D. Kelley, M. J. Smith, M. Katz, A. Casarrubios (© Samuel A. Dog)
Even when not playing their own instruments!
David Lang had written little eye for “Cello and four non percussionists”, so violist Dana Kelley, trumpeter Jean Laurenz, cellist Andrea Casarrubios, and pianist Michael James Smith played various tinkly things (Mr. Smith played single piano notes while rubbing a rusty-looking can), all to the repeated arpeggios by cellist Michael Katz.
The result was atypical David Lang. He is usually immersed in words-as-music. Here it was purely music. The cello was lulling, and the various celestas and xylophones gave their sounds like single raindrops–or snowflakes–at unrelated intervals. This was part of a David Lang composition called Baby, and it had a childish but always endearing sound. Not exactly old-fashioned, but harking back to our first sounds.
One had the same feeling of going back in time–this unconsciously–with Timo Andres’ Trade Winds, written for the unlikely septet of string quartet, piano, percussion and clarinet. It began and ended with a chaconne, led by the clarinet. But the center passacaglia was the emotional core.
It began almost as a lament, but as the theme was repeated over and over again, it became more intense, richer, it literally crept up on this listener, beginning with a few threads and going onto a rich multi-hued Middle Eastern carpet.
(I use that metaphor by design, since the theme sounded vaguely Semitic.)

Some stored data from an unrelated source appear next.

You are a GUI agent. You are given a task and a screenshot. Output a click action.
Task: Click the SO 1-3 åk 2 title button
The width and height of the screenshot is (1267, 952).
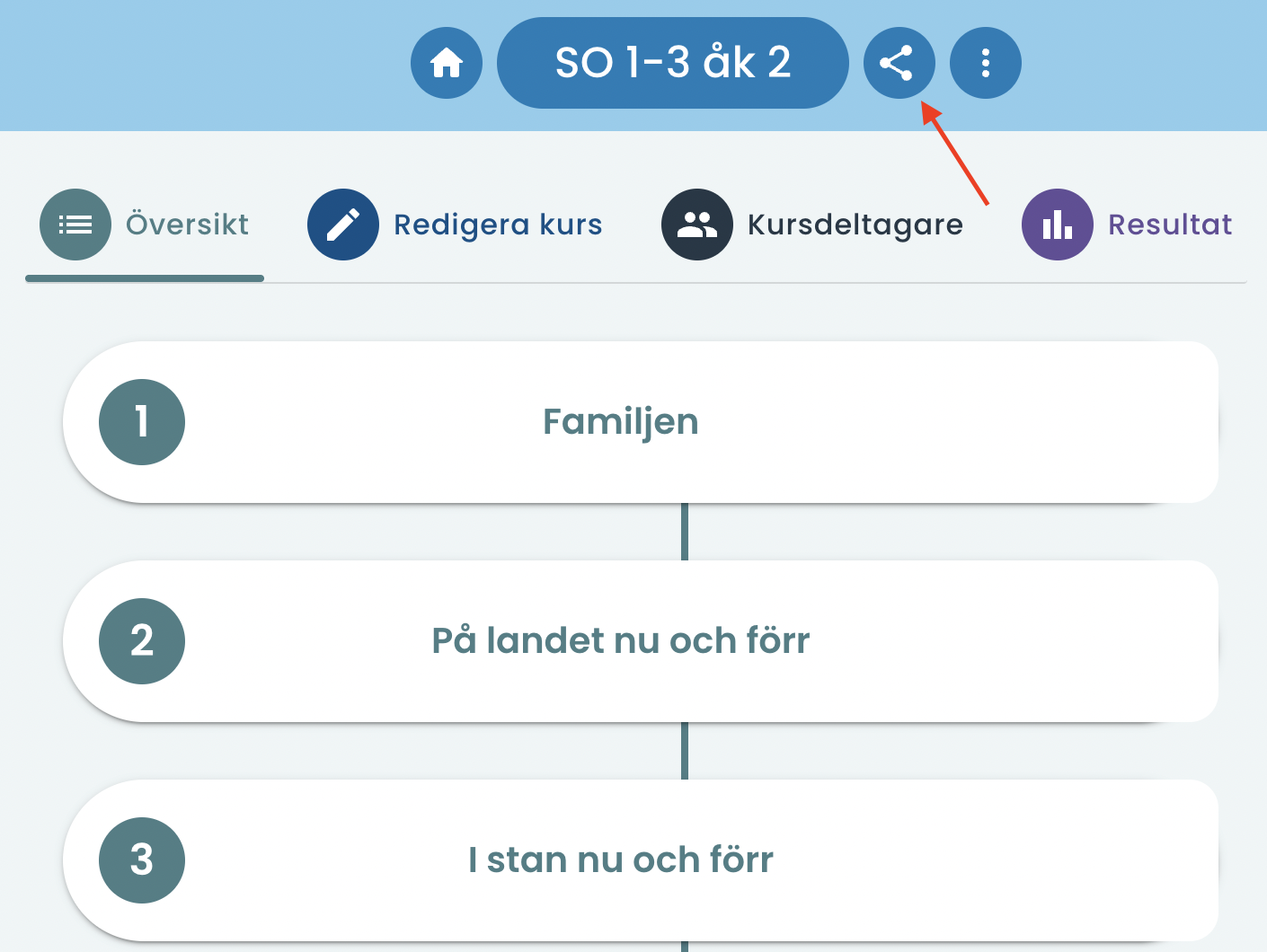(x=673, y=63)
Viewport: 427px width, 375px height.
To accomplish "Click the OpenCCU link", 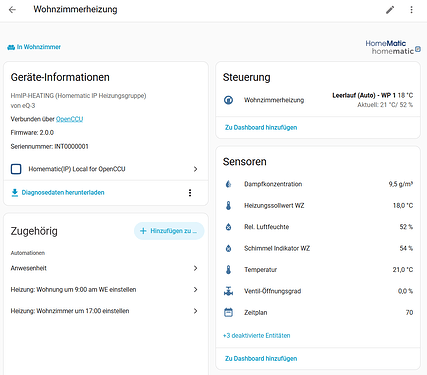I will pyautogui.click(x=69, y=119).
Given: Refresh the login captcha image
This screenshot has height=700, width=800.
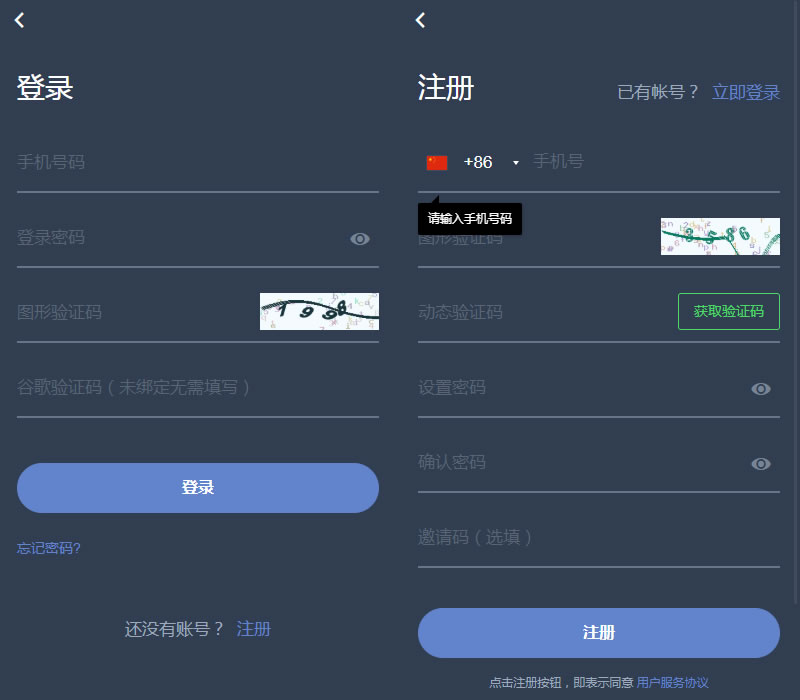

The opening G-Force by Paola Prestini was a string quartet with vibraphone. Structurally, it was amorphous to this first-time listener, but harmonically, G-Force frequently reverted to late 19th Century harmonies. Never out of place, simply, never jarring but always inevitable. Well worth hearing again, perhaps with some explanations by the composer.
ACJW Ensemble, W. Storie picture (© Samuel A. Dog)
The final work was a world premiere by the Brothers Balliett, identical twins, masters of their own instruments (bassoonist and double-bassist), frequent collaborators with ACJW. In this case, they were commissioned to write one work as a celebration of the entire ACJW ensemble: all the strings, winds, brass, percussion, leaving out nobody.
For this, they enlisted the writer/actor Will Storie, who developed the mordant yet Thurber-like line drawings for The Seven Ages, based on Shakespeare’s Seven Ages of Man. As you can see from the sections listed above, these were not exactly reverential–Mewling and Puking, Sighing Like Furnace etc. But boy!, did they give a chance for everybody in ACJW to show their stuff.
The opening prologue was very Stravinsky-like (Soldier’s Tale style), the rest was visceral, funny, had some terrific solos (Jacqueline Cordova-Arrington’s flute was extraordinary), highly percussive and...well, just superfine music. Without any reservations.
Since it is unlikely such an ensemble as this ACJW will get together again, Doug and Brad Balliett may not hear their work again. One would hope for a video, for a YouTube of this celebration. A celebration of happy inspiration written for a wondrously deft ensemble.